- [Task item]: Copy everything in the SMA trial discussion from "Crystal Proud, MD: The" down to "the later-onset patients?" word for word.

---------- Page text

Crystal Proud, MD: The FIREFISH clinical trial was important for evaluation of this agent risdiplam in babies with SMA [spinal muscular atrophy] Type 1, or classically symptomatic babies. Tom, can you walk us through the SUNFISH clinical trial, evaluating efficacy in the later-onset patients?
Thomas Crawford, MD: l will agree with all my peers that the efficacy data are noncomparable. We are not going to be able to distinguish the effects of this with the present clinical trials. The problem with safety is it is related to the end, or how many people you have treated for a period of time. Of course, with safety, we worry about not only the severity of it. If it is a mildly discomforting sensation that you must deal with, that is tolerance. If it is a life-threatening complication, that is a completely different thing. Measuring that on a single metric and comparing it one to another is itself difficult. The point Basil brought up—about the possibility of non-CNS [central nervous system]–related SMN being symptomatic—I cannot let that go uncommented upon. I’m of the opinion, and of course I like my opinions, that the nonneurologic complications can be seen as downstream complications of sarcopenia itself. We have not yet demonstrated that the low levels of SMN that are present in other tissues in fact lead to any other symptoms other than the one we know about, in terms of SMA.

--------------------
---------- Entries provided

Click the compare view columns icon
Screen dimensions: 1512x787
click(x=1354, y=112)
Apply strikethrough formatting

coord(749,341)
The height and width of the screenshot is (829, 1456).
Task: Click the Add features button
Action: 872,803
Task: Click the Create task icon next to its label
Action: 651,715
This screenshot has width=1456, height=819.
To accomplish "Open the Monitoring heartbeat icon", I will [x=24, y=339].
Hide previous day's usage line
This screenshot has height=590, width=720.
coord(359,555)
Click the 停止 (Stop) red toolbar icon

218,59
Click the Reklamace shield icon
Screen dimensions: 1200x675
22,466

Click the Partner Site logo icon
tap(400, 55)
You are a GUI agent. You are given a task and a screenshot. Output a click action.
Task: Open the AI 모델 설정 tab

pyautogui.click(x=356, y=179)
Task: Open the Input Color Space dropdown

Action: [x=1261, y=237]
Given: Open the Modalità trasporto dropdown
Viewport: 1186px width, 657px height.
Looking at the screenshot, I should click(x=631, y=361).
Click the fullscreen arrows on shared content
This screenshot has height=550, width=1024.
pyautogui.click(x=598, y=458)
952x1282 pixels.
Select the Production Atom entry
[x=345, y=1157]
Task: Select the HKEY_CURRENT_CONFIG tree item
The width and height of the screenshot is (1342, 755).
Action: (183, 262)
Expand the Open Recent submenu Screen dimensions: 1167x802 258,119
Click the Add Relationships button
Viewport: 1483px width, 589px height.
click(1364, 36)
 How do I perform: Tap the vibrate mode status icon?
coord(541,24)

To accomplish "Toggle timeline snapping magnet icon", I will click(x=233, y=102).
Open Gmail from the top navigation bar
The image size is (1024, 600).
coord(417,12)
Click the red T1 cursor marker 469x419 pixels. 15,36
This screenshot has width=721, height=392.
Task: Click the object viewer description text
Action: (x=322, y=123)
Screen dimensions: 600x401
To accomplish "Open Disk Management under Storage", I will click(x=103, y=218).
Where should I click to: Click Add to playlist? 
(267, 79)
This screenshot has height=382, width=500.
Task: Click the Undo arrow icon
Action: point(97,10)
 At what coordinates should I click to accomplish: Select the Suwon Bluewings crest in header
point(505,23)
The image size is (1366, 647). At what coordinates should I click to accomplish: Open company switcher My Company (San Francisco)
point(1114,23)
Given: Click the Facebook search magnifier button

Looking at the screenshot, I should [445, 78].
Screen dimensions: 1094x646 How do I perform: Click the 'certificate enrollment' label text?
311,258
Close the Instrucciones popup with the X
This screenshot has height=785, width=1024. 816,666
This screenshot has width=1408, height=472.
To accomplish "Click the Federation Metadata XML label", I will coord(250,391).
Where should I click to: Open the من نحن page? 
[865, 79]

--------------------

- [Written answer]:
Crystal Proud, MD: The FIREFISH clinical trial was important for evaluation of this agent risdiplam in babies with SMA [spinal muscular atrophy] Type 1, or classically symptomatic babies. Tom, can you walk us through the SUNFISH clinical trial, evaluating efficacy in the later-onset patients?